Indie Hacking : nouveau paradigme de création d'entreprise ?

« In a way [indie hacking] has replaced the Lean Startup of 2010, as somewhat of an update to it: no customer interviews, just go straight to lean prototyping, launch fast, throw stuff at the wall and see what sticks, nuke it if it doesn't work and go on to the next project while broadcasting your journey publicly as marketing »
Intro
Cet article présente le concept de Indie Hacking, un paradigme de création d'entreprise apparu dans le monde anglo-saxon autour de 2015, qui gagne chaque année en popularité (cf : google trends ci-dessous). Mon hypothèse est la suivante : ce qui se passe aujourd'hui dans le domaine de la création d'entreprises ressemble à ce qui s'est passé ces dix dernières années dans celui de la création de contenus. Grâce aux nouveaux outils de production et de diffusion, les créateurs de contenus se sont progressivement passés d'intermédiaires jusqu'à obtenir une relation quasi immédiate avec leur audience via des plateformes comme Youtube, Tik Tok, Instagram. Il est possible que les créateurs de produits/services, grâce à l'avènement des outils no-code, puis l'arrivée de l'IA générative, parviennent progressivement à lancer leurs business sans l'aide des traditionnels "intermédiaires" que peuvent être les business-angels, les VC, les startup studio.
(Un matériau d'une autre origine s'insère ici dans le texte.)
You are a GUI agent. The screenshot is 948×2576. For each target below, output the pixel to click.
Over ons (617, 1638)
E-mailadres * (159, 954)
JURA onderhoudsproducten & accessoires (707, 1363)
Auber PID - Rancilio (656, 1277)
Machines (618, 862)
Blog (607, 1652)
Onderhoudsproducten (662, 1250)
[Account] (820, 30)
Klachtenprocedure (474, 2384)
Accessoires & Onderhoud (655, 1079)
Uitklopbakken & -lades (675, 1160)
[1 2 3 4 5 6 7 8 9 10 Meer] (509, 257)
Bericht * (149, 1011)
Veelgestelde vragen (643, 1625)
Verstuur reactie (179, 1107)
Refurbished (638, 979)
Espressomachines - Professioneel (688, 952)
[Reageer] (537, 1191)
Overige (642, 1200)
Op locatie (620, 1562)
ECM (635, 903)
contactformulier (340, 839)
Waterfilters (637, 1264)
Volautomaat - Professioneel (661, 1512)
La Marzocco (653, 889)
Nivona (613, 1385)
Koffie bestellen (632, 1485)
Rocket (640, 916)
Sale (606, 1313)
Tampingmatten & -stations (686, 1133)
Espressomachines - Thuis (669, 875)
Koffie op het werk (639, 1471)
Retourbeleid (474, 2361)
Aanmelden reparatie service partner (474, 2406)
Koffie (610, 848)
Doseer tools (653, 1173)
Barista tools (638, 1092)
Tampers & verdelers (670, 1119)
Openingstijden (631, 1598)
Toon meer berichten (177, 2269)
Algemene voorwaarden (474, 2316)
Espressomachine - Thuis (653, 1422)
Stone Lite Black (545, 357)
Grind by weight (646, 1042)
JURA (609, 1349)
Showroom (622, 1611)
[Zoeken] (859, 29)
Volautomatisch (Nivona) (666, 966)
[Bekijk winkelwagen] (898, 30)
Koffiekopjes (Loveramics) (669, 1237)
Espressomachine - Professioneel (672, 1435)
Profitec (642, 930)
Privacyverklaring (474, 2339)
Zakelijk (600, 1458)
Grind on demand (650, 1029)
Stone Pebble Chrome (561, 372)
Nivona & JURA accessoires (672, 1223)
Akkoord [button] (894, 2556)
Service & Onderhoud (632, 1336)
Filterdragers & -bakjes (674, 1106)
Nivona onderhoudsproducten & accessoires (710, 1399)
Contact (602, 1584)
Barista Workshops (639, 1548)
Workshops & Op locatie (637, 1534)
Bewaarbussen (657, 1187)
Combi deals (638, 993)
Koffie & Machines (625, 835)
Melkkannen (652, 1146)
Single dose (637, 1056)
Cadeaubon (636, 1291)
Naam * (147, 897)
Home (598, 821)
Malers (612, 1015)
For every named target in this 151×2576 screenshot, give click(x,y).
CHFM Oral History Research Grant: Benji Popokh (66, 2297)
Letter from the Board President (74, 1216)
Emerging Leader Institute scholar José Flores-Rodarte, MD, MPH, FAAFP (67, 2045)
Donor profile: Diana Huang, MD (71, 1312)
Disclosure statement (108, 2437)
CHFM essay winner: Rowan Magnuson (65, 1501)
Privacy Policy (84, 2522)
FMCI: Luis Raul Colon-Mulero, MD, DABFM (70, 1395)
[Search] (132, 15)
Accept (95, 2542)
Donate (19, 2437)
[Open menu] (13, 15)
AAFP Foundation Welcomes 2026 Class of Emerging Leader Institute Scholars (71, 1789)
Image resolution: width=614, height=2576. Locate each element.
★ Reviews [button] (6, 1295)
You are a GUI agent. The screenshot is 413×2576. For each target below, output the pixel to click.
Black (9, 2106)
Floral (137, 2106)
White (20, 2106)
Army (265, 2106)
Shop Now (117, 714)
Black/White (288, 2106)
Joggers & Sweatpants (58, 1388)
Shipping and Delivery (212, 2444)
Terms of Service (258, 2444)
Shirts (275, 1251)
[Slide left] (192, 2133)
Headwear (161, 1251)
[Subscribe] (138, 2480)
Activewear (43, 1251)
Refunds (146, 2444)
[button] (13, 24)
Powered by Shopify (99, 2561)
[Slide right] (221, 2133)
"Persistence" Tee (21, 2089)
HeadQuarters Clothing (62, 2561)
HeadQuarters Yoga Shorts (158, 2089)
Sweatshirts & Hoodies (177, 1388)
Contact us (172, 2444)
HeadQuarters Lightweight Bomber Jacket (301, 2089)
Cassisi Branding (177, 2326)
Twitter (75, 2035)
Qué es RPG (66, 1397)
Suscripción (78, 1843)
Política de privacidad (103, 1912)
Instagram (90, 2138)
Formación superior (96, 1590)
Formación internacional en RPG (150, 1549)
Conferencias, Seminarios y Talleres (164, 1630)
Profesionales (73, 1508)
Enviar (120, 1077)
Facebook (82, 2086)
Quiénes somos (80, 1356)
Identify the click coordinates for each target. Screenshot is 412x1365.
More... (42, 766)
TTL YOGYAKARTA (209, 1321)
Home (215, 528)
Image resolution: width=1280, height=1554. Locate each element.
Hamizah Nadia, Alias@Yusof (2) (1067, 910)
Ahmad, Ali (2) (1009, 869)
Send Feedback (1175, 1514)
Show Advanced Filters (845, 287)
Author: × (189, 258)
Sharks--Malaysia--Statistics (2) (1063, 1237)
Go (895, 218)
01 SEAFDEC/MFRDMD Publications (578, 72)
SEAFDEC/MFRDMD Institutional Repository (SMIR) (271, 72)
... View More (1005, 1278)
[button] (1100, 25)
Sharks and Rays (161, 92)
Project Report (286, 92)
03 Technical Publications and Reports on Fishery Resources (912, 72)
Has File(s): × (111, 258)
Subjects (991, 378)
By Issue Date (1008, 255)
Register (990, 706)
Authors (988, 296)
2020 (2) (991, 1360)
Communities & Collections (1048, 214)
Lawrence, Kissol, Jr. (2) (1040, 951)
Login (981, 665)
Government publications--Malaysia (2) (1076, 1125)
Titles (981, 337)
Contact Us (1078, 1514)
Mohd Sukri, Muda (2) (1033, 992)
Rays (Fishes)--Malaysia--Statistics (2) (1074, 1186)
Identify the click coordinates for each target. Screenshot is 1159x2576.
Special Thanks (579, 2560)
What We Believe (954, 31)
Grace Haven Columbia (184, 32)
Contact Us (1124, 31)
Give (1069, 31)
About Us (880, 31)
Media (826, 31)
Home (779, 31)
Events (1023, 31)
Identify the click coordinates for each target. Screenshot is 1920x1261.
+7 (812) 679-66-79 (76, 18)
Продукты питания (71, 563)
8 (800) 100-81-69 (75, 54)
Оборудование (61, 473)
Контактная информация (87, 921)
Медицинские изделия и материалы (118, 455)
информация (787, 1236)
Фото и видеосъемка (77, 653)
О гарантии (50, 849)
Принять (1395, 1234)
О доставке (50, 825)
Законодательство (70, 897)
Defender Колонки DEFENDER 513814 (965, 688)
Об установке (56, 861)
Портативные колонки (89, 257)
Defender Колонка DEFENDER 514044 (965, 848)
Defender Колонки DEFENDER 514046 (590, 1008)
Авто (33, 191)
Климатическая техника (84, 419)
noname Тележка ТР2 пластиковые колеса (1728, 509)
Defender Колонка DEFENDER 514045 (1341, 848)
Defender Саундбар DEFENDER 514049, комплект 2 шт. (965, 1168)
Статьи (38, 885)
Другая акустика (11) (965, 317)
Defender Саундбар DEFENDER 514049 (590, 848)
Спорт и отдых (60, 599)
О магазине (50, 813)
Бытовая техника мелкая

Note : il va de soi que ce phénomène est d'autant plus marqué que le produit/service conçu a un rapport avec le traitement de l'information, où les outils évoqués ci-dessus atteignent leur maximum de potentiel. Mais il faut garder à l'esprit qu'aujourd'hui le traitement de l'information est un pilier stratégique d'un nombre croissant d'entreprises, tous secteurs confondus, ce qui fait que ce constat ne peut pas être limité au seul secteur des technologies de l'information et de la communication. Les néo-banques, ou les applications de troisième pilier, sont un bon exemple de ce principe.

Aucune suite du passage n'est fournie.